CAMP-negative Streptococcus agalactiae strains exhibited complete or partial chromosomal deletions of the CAMP-factor encoding gene cfb.

Abstract

Universal antepartum group B streptococcus (GBS) screening and intrapartum antibiotic prophylaxis (IAP) have effectively reduced early-onset GBS infections. However, GBS strains with chromosomal deletions affecting the cfb gene may produce false negatives in both the CAMP test and cfb-based molecular diagnostics, potentially increasing the risk of neonatal infections. Vaginal swabs were collected from pregnant women at 35-37 weeks of gestation in our hospital and cultured on agar. Suspected GBS strains were initially identified using the CAMP test and then confirmed with the VITEK-2 system. CAMP-negative GBS strains underwent additional testing by qPCR, 16S rDNA, serotyping, and multilocus sequence typing (MLST). PCR for the cfb gene and whole-genome sequencing were performed on CAMP-negative strains. From 5,794 samples, 526 (9.1%) GBS strains, including 19 (3.6%) CAMP-negative strains and 2 strains from the same patient, were isolated. All 19 CAMP-negative strains were serotypes III and ST862. Among these strains, only one strain was cfb positive by qPCR, whereas all tested positive with a multitarget qPCR kit for cfb and cps. PCR amplification upstream of the cfb gene produced a specific band in strain PP669713 only, suggesting N-terminal cfb gene retention in PP669713 and complete cfb loss in the other strains. Whole-genome sequencing confirmed a chromosomal deletion in PP669713. Antibiotic susceptibility testing revealed no resistance to penicillin. However, CAMP-positive strains presented a greater prevalence of resistance to ciprofloxacin, and levofloxacin than CAMP-negative strains did. Our study highlights the potential risk of missed GBS detection using CAMP tests and cfb-targeted molecular assays.

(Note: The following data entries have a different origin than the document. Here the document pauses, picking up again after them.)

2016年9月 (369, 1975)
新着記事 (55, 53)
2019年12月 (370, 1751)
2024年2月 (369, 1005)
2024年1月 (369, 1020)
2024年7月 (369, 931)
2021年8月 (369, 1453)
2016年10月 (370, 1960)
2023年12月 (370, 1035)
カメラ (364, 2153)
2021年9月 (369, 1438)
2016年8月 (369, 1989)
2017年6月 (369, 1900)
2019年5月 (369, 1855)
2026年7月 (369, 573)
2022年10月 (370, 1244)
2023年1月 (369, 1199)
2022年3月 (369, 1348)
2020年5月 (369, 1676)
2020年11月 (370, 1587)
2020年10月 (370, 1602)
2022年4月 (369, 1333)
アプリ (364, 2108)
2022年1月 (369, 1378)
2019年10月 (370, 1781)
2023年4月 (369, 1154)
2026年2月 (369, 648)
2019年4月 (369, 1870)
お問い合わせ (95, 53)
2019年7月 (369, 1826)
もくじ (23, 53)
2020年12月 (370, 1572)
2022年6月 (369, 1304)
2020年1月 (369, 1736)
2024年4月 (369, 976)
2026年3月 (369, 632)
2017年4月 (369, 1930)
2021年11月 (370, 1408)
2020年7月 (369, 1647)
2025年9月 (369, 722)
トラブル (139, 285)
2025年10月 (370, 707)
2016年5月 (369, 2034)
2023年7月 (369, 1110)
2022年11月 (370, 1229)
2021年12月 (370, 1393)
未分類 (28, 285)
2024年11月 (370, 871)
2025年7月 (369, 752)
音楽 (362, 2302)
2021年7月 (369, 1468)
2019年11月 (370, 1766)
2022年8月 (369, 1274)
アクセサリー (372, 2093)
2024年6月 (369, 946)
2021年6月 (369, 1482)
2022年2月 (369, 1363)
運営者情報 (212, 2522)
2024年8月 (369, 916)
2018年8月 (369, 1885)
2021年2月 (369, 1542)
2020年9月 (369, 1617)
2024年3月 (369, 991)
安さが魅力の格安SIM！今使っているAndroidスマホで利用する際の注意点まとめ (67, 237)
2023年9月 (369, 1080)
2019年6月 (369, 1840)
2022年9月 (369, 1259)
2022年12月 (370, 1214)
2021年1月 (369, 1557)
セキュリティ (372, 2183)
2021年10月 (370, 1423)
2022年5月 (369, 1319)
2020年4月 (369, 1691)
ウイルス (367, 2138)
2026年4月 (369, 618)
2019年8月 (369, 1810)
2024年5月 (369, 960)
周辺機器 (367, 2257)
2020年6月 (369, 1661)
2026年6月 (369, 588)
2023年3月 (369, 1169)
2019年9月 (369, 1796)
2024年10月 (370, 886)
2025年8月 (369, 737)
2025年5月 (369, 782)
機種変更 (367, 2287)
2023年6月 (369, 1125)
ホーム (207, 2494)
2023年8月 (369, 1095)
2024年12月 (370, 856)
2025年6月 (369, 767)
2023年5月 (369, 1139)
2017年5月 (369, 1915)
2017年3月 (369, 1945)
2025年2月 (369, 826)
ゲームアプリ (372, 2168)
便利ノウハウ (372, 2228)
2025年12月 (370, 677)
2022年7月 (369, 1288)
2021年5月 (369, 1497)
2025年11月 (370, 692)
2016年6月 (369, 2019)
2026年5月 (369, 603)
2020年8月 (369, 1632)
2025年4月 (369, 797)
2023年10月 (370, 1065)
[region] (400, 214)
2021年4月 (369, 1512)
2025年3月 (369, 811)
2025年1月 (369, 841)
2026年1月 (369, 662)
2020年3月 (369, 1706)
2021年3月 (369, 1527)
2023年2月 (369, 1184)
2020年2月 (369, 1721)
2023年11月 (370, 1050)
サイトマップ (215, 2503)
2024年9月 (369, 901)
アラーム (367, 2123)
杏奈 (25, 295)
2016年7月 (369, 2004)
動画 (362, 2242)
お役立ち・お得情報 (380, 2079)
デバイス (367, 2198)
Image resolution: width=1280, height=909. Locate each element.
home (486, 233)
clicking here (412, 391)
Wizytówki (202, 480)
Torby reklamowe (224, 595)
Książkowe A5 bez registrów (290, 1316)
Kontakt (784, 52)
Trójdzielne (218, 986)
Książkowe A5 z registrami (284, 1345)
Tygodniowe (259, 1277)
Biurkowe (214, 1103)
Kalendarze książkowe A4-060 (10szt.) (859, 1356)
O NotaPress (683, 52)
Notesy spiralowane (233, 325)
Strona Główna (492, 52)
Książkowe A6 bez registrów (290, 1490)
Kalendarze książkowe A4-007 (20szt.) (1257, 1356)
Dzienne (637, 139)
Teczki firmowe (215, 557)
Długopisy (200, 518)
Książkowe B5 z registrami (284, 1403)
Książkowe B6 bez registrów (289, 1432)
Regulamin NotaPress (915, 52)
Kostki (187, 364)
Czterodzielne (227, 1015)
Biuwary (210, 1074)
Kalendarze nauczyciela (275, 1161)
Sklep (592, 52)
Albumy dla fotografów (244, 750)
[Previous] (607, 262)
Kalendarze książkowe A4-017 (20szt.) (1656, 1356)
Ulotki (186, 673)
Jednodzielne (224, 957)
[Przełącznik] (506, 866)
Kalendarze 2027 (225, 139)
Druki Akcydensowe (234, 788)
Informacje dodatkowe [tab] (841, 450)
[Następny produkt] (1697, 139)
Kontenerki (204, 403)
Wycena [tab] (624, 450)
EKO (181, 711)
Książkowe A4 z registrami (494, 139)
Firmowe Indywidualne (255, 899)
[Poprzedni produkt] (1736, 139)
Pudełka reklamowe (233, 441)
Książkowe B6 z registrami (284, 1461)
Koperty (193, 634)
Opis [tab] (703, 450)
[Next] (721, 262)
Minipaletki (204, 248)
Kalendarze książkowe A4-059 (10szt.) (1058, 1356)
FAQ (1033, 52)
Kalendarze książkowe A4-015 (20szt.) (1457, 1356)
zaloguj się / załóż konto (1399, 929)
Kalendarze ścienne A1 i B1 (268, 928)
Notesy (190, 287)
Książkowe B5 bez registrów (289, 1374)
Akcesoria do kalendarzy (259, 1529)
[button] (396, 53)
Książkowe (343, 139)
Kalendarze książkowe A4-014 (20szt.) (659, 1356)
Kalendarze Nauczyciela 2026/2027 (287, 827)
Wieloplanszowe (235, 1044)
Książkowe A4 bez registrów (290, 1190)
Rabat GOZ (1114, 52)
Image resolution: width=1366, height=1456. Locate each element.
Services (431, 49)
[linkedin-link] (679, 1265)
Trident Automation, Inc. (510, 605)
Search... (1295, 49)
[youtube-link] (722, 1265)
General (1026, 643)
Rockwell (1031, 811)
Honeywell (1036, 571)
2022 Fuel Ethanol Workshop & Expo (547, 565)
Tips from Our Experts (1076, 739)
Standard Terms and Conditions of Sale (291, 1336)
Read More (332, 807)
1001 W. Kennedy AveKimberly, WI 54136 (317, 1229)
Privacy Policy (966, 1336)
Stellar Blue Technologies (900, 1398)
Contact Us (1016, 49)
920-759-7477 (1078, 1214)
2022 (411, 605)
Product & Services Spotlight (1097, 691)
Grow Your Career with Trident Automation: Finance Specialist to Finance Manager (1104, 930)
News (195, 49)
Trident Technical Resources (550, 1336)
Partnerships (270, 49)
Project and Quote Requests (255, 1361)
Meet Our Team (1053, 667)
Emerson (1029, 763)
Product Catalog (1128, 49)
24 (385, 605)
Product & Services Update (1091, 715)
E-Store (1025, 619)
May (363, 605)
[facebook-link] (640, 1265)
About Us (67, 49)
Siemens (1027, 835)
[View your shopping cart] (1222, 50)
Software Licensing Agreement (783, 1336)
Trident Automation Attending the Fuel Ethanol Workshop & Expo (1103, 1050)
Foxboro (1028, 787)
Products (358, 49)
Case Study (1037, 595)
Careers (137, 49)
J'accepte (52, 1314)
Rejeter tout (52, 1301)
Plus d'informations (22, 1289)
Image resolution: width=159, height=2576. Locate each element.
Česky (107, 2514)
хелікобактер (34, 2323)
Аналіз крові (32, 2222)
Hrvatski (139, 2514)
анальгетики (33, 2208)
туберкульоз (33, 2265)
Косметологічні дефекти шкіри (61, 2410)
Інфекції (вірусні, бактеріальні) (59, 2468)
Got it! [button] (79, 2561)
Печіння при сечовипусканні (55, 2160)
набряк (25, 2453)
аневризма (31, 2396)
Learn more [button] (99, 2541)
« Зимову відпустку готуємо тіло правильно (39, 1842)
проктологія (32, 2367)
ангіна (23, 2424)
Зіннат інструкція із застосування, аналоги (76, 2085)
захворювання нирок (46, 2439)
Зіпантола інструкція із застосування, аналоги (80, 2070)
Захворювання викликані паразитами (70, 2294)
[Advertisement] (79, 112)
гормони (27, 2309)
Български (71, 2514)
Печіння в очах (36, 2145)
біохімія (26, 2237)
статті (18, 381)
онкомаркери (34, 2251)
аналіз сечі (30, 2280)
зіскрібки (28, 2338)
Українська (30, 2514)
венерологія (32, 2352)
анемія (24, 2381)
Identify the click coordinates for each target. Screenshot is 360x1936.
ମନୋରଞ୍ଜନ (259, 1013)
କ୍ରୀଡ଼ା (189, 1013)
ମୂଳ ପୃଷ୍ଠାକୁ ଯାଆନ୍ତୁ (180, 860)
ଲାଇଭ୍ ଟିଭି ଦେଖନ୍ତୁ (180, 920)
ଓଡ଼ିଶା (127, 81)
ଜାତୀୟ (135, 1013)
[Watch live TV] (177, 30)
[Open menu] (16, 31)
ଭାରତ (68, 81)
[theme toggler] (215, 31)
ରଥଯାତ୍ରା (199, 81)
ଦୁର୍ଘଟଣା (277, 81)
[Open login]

Importance: Our work makes several novel contributions to the field. (i) We report the first documented case of a C-terminal deletion of the cfb gene in a CAMP-negative GBS strain, demonstrating that both N-terminal and C-terminal regions are essential for cohemolytic activity. (ii) Our findings reveal that CAMP-negative GBS strains (3.6% of isolates) are more prevalent than previously recognized, with most cases resulting from complete chromosomal deletions of the cfb gene. (iii) We provide evidence that single-target molecular assays targeting only the cfb gene may miss GBS detection, highlighting the necessity for multi-target approaches in clinical diagnostics. (iv) We demonstrate a unique antibiotic resistance pattern in CAMP-negative strains, showing significantly lower resistance to certain antibiotics compared to CAMP-positive strains.